Ook worden de uitgangspunten en het doel van dit bestemmingsplan behandeld. Het
derde hoofdstuk gaat in op de planomschrijving van dit bestemmingsplan en de
koppeling met de CROW-parkeernormen publicatie. Hoofdstuk vier gaat in op de
omgevingsaspecten van dit bestemmingsplan. Het vijfde hoofdstuk bevat de
juridische planbeschrijving. Dit hoofdstuk gaat in op de planregels en op de
handhaving van dit Parapluplan Parkeren. Het laatste hoofdstuk, hoofdstuk zes,
gaat in op de economische en maatschappelijke uitvoerbaarheid van het
onderhavige bestemmingsplan. bestemmingsplan Parapluplan Parkeren Wormerland
Hoofdstuk 2 Beleidskader
2.1
Wetgeving
Reeds bij de
invoering van de Wet ruimtelijke ordening (Wro) in 2008 heeft de wetgever
bepaald, dat de mogelijkheid om op grond van artikel 8, lid 5 van de Woningwet
stedenbouwkundige voorschriften in de gemeentelijke Bouwverordening op te
nemen, kan vervallen. Reden hiervoor was dat de Wro voorschrijft dat een
gemeente voor het gehele grondgebied een bestemmingsplan of beheersverordening
moet vaststellen. Op basis van de oude Wet op de Ruimtelijke Ordening (WRO)

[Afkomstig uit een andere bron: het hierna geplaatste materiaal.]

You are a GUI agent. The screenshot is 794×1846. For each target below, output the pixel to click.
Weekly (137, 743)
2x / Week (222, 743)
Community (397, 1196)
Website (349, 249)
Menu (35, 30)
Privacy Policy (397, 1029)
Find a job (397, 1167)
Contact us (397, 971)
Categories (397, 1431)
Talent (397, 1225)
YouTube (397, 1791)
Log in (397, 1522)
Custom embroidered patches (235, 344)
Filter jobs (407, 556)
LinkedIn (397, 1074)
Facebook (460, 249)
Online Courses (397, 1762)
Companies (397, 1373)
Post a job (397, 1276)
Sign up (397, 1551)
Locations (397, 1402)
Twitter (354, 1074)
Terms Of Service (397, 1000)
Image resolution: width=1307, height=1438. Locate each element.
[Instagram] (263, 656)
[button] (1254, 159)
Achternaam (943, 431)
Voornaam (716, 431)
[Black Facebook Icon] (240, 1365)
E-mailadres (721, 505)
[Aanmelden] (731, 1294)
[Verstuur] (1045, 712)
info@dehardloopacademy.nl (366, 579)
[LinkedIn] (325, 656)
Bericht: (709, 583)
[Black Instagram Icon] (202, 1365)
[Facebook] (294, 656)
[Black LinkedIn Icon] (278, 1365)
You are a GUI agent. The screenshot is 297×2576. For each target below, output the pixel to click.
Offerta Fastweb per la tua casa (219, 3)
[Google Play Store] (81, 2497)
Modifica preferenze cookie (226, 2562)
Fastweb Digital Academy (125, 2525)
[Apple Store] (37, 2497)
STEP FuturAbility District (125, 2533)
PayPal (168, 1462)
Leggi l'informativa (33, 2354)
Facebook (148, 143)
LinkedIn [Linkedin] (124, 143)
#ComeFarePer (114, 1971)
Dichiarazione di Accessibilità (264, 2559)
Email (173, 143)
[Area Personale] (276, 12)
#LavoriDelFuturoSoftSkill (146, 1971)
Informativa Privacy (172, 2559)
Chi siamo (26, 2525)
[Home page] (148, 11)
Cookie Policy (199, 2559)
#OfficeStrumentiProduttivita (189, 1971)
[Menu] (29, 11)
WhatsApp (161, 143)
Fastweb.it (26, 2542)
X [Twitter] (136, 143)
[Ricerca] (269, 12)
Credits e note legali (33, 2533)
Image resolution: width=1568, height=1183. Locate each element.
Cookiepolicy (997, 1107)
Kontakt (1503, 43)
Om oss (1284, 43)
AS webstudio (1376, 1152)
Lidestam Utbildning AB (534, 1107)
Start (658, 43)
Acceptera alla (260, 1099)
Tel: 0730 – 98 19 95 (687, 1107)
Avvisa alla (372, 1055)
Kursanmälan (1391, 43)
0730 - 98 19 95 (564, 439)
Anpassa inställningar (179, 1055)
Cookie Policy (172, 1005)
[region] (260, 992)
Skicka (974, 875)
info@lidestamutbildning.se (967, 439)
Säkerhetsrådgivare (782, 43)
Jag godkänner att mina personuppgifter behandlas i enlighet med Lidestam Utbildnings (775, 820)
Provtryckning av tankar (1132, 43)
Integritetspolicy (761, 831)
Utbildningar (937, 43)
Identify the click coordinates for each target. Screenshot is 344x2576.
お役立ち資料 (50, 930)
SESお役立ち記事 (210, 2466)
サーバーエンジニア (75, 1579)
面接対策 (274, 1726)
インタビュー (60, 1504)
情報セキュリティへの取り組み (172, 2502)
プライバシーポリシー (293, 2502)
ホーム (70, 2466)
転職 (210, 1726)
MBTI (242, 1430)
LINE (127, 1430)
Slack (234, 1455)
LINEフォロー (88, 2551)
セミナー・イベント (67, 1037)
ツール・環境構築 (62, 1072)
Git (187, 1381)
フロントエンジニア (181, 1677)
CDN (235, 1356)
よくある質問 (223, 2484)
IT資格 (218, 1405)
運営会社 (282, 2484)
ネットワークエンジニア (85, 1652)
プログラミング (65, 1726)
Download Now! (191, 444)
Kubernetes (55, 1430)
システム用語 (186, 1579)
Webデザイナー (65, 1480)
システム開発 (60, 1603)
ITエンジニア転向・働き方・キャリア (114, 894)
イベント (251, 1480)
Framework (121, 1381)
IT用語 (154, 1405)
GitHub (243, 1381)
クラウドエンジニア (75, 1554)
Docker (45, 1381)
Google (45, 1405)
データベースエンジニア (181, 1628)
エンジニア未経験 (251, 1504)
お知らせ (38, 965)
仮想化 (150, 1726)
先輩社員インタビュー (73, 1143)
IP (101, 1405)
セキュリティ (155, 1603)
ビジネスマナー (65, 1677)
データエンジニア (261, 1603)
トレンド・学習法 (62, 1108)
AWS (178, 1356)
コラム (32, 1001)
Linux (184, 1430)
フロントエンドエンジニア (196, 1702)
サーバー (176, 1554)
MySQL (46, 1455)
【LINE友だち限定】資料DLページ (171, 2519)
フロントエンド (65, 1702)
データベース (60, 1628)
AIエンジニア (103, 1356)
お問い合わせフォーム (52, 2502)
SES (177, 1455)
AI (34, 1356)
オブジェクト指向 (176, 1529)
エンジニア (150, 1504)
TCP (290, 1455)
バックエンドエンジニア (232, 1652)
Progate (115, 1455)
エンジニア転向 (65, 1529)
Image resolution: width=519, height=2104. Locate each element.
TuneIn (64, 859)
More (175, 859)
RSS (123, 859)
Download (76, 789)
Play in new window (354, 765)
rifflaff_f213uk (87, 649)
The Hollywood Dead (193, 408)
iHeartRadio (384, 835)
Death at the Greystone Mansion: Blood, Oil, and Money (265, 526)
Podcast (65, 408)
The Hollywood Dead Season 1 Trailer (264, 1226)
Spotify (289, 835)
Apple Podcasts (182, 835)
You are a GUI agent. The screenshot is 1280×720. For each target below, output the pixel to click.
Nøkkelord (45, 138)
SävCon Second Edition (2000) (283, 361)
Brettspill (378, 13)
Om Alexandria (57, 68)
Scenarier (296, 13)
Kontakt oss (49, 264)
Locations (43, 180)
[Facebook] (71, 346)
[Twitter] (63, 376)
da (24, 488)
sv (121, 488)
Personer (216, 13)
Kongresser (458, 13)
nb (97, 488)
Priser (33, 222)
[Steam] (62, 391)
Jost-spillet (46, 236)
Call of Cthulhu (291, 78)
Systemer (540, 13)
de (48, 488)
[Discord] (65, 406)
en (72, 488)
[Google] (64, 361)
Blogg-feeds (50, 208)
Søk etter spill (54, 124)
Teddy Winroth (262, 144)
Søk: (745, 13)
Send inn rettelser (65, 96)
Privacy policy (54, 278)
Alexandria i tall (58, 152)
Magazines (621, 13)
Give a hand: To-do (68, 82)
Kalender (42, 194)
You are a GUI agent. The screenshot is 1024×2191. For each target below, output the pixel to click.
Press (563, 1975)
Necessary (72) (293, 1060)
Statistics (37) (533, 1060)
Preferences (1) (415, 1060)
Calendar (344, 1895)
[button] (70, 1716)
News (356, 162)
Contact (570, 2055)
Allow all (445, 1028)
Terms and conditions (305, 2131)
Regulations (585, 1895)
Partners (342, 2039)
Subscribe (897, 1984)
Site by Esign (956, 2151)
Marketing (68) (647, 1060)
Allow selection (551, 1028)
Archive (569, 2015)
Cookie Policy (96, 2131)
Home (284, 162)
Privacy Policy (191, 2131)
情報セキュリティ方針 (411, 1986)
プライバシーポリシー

gold deze verplichting alleen voor het buitengebied, waardoor het voor het
overige gebied noodzakelijk was stedenbouwkundige bepalingen op te nemen in de
bouwverordening. De gemeentelijke Bouwverordening dient mede als toetsingskader
voor aanvragen omgevingsvergunning voor het aspect bouwen.
Met de
Invoeringswet Wet ruimtelijke ordening werd aanvankelijk beoogd om de
mogelijkheid om stedenbouwkundige bepalingen op te nemen in de bouwverordening
te schrappen. Uiteindelijk is hiervan op dat moment afgezien omdat te veel
vragen bestonden over de wijze waarop met name het onderdeel "parkeren"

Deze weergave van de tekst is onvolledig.